Building an Electric Bicycle
Electric Bicycle
II - Getting the Parts
III - Assembling it All
IV - Controller Programming
V - Test Rides
Cost Spreadsheet
II - Collecting the Parts

Whenever I start a project, I have a tendency to underestimate the time, effort, and expense. This project was no different. I already had a controller. I had experience working with brushless motors. I thought, "All I need is a hub motor, a few connectors, some batteries, and time to mount everything on my current bike." As I began getting things together and documenting each of my purchases in a spreadsheet, I realized that this project was going to be more expensive and time consuming than expected.

Well, at least I had the foresight to order a throttle, a torque arm, and a freewheel from Cycle 9. That was a start. But while waiting for that shipment to arrive, I started reading the instruction manual for my Kelly Controller, and realized that I needed a brake switch, which meant buying a new brake lever. That also meant buying mating connectors to hook the brake switch to the controller, and I had also forgotten that the hall throttle would need a 3-pin connector to mate with the one on the controller. Luckily, the supplier I found for the brake lever also sold these connectors.

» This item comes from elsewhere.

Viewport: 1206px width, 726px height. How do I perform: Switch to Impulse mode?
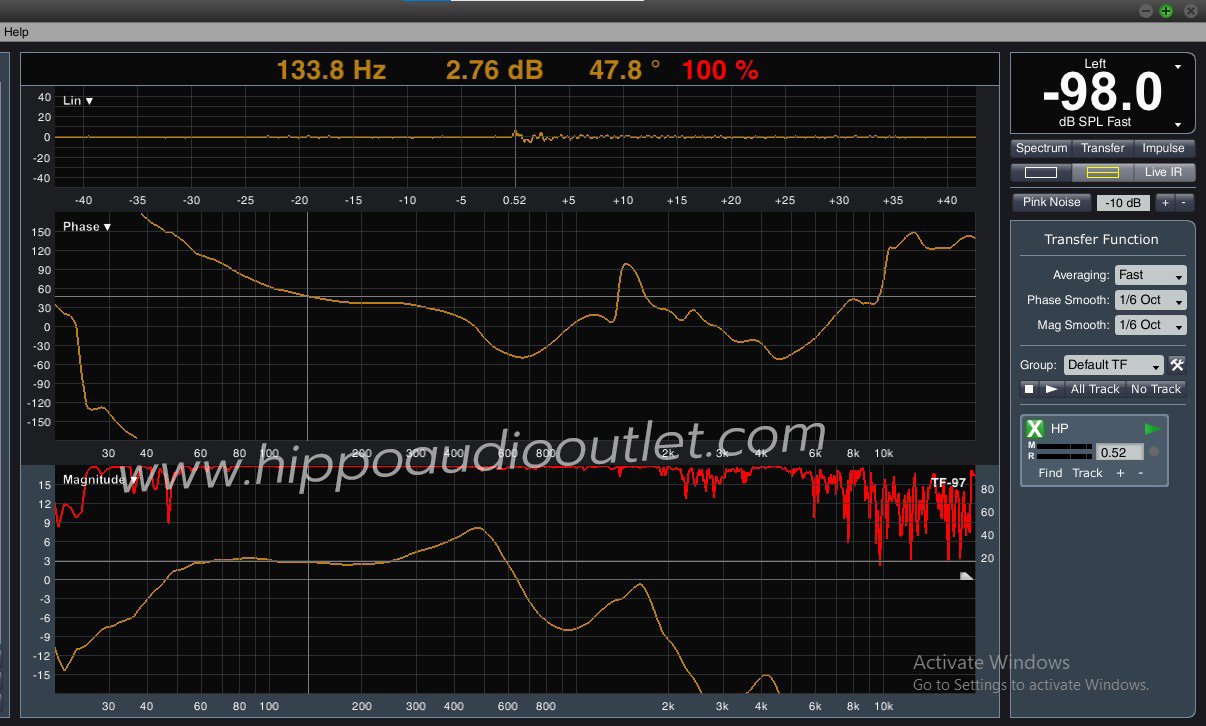pyautogui.click(x=1163, y=148)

To program the Kelly Controller, I would need a computer with an RS-232C interface. I have an old desktop computer out in my garage that has that interface, and in fact, had used that computer before when I was programming the controller for use on my electric scooter. But I now had a small netbook computer, which I wanted to carry with me during my experimental rides so I could change settings and see how they affected performance. The netbook had only USB inputs, so I searched the internet for a cheap USB-to-RS232 interface. I ordered that. I also ordered four Amstrom 12V 8 AmpHour SLA batteries from I chose them because they were a US supplier, and they offered free shipping, so even though their price was $5.00 more per battery than the cheapest supplier, they still cost me less.

The next day, I rode my electric scooter to work and back. Arriving at home, I plugged in the charger, and in doing so, realized that I would need a charger for the electric bike as well. I could, of course, use the scooter charger, but I like to take my charger along with me so I can recharge at work, and that would be a hassle, especially if my wife wanted to use the scooter while I had the bike. I ordered a 48 volt charger on E-Bay, from a seller named mybestbuy2007... $21.00

Cycle 9 finished lacing the rim onto my motor and shipped it. It arrived about 10 days after I ordered it. I unpacked it, took out the instruction manual, and read it front to back. Of all the electric bike and scooter information I have received with products from China, this was the first instruction manual that was written in understandable English, and was concise and complete It was obviously written by the staff of Cycle 9. My compliments to them for making sure the buyer has an understandable set of instructions with their product

Cycle 9 had assembled the freewheel to the hub before shipping it to me. I checked my bike to see how the motor would fit. As soon as I removed the rear wheel from my Schwinn Sierra, I knew I would not be able to mount the wheel in that bike. The tire would be too far off center to clear the frame. It was also obvious that the Cycle 9 tech had compensated as much as possible by dishing the wheel as far as he could to the right, but it was still not enough. I checked my wife's Trek 300, and though the tire would clear the frame with her bike, I would still have had to make significant modifications to her frame to line up the rim close enough so that the brakes would work.

I decided to go with my alternative plan.... buy a cheap steel frame bike to mount the wheel into. I went with a Ladies Schwinn Link from Wall Mart at $159.00. While there, I also purchased a bike speedometer, and a handlebar mounted basket. I got that bike home, adjusted the shifters to my liking and rode it around the block a couple of times to get a feel for how it rode. For a cheap bike, I was pleased with the performance.

I took a look at the total on my expense spreadsheet, and began to wonder whether I should have just bought a pre-built electric bike. But then I remembered the quote from Cycle 9... "More efficient than Crystaltye, these motors easily compete in performance to some of the best out there, reaching speeds of 30mph without sucking down your battery." I was certainly hoping that was true. I pressed on to assembly.